__QUOTED PASSAGE__.
▼▼▼

Sofar ME3000-SP requests often result in V5FrameError (modbus exception 5) or CRCError #307

coserotondo · 2024-12-09T08:08:19Z

Description

Very often all entities become unavailable for few seconds. The inverter is "always on" as it is a storage inverter Sofar ME3000SP.
The definition file is sofar_wifikit.yaml. I tried to manually query the registers and it works without errors.

Reproduction Steps

No specific actions to reproduce, it happens regularly.

Log

home-assistant_solarman_2024-12-09T07-35-27.188Z.log.filterline.log

Version

24.12.06_4

Home Assistant Version

2024.11.3

The text was updated successfully, but these errors were encountered:

davidrapan · 2024-12-09T09:45:27Z

Hi @coserotondo, it looks like your inverter from time to time replies w/ nonsense data... Did you tried to increase update_interval in your file?

coserotondo · 2024-12-09T13:30:44Z

Hi @davidrapan, nope, I left the default 5.

I tried only with min_span to read few registers at a time but if too low it doesn't initialize.

What would be a reasonable update_interval?

davidrapan · 2024-12-09T13:42:44Z

I mean it should be good w/ 5. But try incrementing by 5 and observe if it has any impact!

coserotondo · 2024-12-09T14:02:07Z

Trying 10.

Now I have: Error fetching FV data: V5 Modbus EXCEPTION: AcknowledgeError that never had before...

davidrapan · 2024-12-09T14:23:53Z

It's just correctly parsed exception but it's the same as invalid frame.

coserotondo · 2024-12-09T14:37:37Z

I see. Any changes to catch this retaining the previous state of the sensors (so without making them unavailable)?

davidrapan · 2024-12-09T14:53:57Z

What is stick's firmware version?

@githubDante, could you take a look when (and if) you have a moment?

▲▲▲

__WHAT YOU WILL DO__.
A. Which definition file does the inverter error thread name for the Sofar ME3000SP?
B. Please write the next part of the inverter error thread, picking up after its last post.
The material after this point has no connection to the inverter error thread.

__GIVEN MATERIAL__.

▼▼▼

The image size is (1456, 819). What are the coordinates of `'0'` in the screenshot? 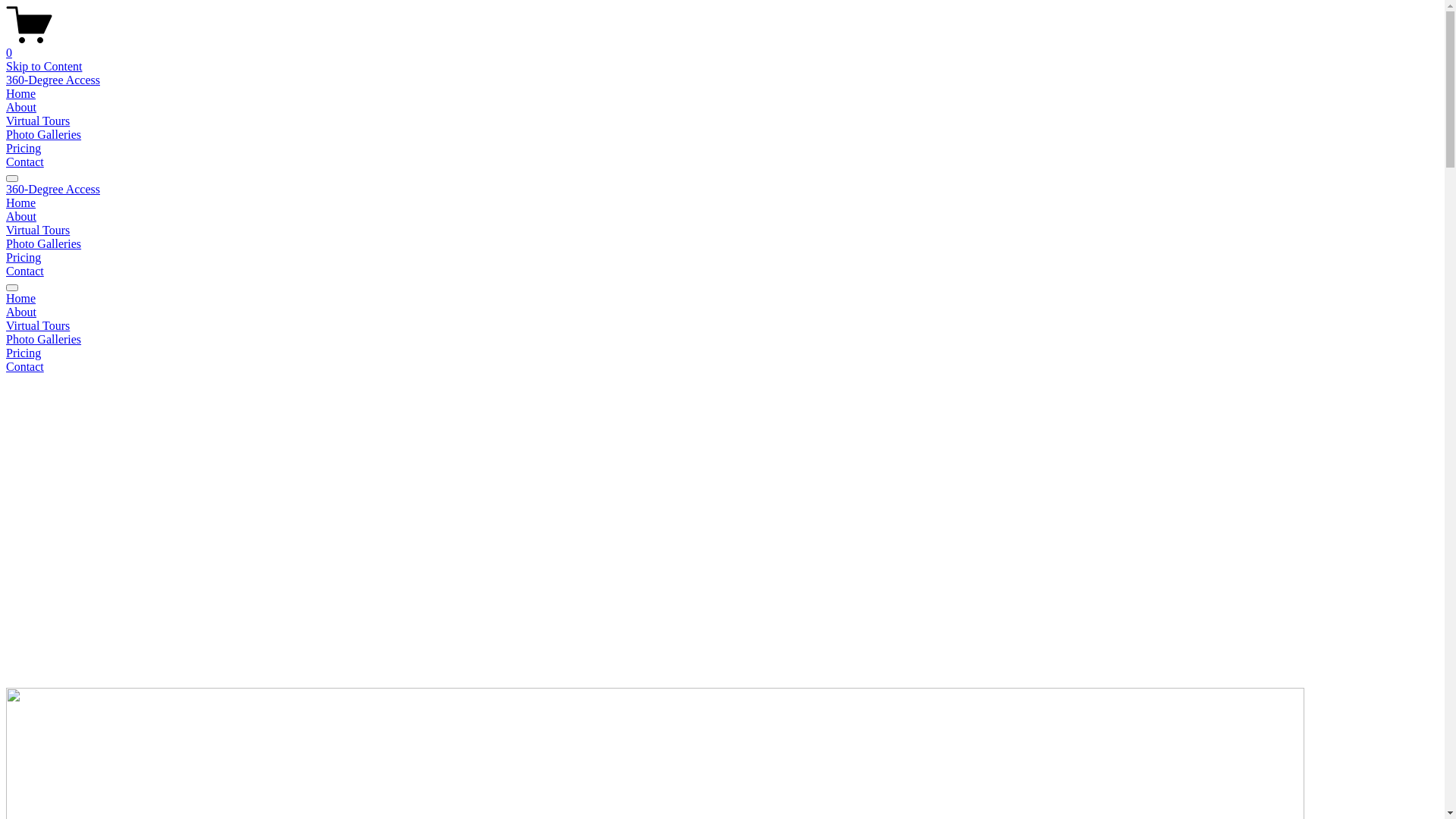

▲▲▲

__RESPONSES TO THE TASKS__.
A. sofar_wifikit.yaml

B.
coserotondo · 2024-12-09T15:06:59Z

Stick firmware version: H4.01.51MW.2.01W1.0.72(2018-11-271-D)

davidrapan · 2024-12-09T15:13:40Z

Could you also give me some "background"? Has it started behaving badly now or are you a new user?

coserotondo · 2024-12-09T15:23:57Z

Sure. I was long time user of Stephan Joubert's integration and just recently migrated to your integration.
Honestly, I didn't know if I had CRC errors in the past, but I remember not having the sensors in unavailable state.

davidrapan · 2024-12-09T15:28:35Z

What version it was? Latest or the one before?

If I remember correctly there is update interval 30 seconds, did you tried to increase it to update_interval: 30 in your custom yaml file?

coserotondo · 2024-12-09T16:19:22Z

It was the latest, yes 30 seconds. I'm trying now.

githubDante · 2024-12-09T23:11:24Z

It looks like overlapping. @coserotondo do you have another client querying the inverter at the same time/same interval?!?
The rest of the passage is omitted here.